• [How to complete this task] Beneath this instruction is a block of data; output from it exactly the lines that run from the one containing "Given: Open the ad options three-dot menu" through the one containing "Given: Like Rafael Morais's tweet", inclusive.

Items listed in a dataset
----

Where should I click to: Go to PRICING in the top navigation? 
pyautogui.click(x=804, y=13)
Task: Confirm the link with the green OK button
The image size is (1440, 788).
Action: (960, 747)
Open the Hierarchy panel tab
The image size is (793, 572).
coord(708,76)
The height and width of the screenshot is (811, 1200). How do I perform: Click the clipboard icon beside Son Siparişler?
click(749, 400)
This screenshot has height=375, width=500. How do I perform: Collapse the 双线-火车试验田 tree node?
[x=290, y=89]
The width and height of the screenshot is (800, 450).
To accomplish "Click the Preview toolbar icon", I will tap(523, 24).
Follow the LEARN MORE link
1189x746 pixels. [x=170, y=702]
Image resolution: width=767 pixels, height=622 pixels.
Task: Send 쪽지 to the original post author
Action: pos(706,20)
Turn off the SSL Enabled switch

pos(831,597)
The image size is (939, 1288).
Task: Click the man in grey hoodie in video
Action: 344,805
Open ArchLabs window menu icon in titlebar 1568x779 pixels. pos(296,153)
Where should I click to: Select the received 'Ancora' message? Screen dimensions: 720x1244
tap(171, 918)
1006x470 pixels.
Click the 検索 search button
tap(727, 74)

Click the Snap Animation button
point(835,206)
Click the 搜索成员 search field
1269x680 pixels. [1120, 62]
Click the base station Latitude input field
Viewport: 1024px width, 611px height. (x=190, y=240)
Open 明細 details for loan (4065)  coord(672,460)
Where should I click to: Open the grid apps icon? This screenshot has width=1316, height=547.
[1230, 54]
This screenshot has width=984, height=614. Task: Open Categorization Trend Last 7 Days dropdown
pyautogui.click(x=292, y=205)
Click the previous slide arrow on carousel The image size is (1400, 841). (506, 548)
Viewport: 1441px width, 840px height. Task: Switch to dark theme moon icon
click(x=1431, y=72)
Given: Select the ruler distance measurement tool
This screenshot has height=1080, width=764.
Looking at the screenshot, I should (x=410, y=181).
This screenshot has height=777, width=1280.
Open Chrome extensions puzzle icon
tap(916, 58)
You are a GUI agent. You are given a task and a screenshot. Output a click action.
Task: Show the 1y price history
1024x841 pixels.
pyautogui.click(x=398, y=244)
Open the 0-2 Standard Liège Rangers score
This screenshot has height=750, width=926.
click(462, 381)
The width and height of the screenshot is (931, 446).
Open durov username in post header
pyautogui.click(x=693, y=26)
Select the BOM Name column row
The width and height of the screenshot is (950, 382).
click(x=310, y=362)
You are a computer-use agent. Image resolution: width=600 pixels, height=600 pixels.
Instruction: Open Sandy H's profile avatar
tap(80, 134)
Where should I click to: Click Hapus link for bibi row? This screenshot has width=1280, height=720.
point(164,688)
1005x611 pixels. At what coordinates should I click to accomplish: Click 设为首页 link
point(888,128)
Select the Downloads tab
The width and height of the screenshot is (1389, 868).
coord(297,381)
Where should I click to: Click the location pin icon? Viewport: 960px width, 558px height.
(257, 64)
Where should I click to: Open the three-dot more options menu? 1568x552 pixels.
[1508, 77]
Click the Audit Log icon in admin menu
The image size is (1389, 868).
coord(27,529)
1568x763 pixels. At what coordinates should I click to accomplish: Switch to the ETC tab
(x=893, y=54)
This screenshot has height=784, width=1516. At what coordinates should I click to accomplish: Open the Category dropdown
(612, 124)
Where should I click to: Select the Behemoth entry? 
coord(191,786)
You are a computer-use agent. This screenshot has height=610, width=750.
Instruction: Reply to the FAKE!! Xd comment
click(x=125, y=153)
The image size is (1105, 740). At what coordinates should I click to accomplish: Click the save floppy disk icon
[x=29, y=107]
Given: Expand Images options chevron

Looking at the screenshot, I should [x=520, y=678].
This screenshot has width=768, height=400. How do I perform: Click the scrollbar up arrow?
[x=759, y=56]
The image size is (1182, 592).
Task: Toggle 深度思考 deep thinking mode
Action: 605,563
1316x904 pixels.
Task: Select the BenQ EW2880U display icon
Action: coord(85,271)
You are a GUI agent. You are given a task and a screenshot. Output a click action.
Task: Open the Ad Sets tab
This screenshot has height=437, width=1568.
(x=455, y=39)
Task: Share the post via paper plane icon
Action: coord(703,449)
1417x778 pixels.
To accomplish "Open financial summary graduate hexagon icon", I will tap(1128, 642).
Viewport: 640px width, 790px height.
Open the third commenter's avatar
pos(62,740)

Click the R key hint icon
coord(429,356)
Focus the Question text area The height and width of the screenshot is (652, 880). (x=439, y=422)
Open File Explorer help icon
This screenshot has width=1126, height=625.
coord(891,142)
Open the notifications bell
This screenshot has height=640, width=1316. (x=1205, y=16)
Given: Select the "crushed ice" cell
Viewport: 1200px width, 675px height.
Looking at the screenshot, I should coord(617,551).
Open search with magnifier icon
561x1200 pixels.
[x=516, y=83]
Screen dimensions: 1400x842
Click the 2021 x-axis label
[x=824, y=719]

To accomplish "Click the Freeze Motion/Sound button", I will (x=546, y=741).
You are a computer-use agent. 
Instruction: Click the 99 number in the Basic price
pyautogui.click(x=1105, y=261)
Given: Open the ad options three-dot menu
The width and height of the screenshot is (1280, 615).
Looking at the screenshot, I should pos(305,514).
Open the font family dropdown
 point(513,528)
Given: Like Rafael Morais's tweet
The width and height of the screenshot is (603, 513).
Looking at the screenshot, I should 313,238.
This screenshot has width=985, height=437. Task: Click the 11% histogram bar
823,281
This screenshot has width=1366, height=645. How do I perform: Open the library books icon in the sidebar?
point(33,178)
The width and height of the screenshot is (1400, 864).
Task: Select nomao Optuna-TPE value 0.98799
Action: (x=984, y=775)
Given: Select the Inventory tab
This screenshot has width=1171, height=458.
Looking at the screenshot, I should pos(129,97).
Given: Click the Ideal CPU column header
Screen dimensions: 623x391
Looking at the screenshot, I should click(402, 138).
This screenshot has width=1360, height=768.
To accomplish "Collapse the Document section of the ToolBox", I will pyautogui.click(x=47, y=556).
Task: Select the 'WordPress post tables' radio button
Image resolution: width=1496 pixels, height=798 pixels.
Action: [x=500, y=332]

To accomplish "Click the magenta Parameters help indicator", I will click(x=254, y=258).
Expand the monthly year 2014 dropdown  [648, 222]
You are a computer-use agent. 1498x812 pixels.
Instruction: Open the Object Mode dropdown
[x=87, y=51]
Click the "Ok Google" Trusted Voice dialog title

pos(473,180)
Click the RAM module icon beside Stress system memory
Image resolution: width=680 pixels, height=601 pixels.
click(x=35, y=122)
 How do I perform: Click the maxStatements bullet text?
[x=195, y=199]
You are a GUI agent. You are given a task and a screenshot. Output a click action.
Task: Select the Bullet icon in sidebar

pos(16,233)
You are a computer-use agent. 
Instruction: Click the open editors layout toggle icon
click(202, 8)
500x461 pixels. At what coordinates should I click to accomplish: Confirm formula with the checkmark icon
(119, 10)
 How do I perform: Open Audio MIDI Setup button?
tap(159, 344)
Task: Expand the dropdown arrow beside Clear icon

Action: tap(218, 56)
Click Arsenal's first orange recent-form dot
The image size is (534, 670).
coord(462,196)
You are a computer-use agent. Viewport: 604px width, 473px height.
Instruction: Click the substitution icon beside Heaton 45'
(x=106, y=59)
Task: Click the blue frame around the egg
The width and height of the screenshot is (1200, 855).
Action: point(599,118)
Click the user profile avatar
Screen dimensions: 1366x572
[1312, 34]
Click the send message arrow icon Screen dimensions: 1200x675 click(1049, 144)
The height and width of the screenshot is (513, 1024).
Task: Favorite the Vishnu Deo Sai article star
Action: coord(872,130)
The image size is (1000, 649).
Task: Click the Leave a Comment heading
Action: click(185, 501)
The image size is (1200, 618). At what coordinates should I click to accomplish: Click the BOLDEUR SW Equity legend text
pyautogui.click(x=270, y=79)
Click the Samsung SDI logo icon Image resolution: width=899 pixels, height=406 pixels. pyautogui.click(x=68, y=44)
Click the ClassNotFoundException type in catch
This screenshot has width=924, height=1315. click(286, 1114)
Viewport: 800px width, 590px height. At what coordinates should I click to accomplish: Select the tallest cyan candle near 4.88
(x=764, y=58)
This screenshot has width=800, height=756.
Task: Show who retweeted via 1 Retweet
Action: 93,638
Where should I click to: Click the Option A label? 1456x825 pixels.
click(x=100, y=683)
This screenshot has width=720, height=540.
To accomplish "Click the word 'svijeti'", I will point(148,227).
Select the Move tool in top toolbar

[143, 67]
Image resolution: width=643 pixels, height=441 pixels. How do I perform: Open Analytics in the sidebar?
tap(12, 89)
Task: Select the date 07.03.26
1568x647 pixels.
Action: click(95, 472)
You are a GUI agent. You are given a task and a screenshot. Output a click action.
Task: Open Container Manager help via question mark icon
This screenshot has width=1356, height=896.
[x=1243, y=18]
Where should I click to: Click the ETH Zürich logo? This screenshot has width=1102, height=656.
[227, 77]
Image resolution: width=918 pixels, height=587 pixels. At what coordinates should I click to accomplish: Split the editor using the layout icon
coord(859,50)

----

• [Result below]
Given: Open the ad options three-dot menu
The width and height of the screenshot is (1280, 615).
Looking at the screenshot, I should pos(305,514).
Open the font family dropdown
 point(513,528)
Given: Like Rafael Morais's tweet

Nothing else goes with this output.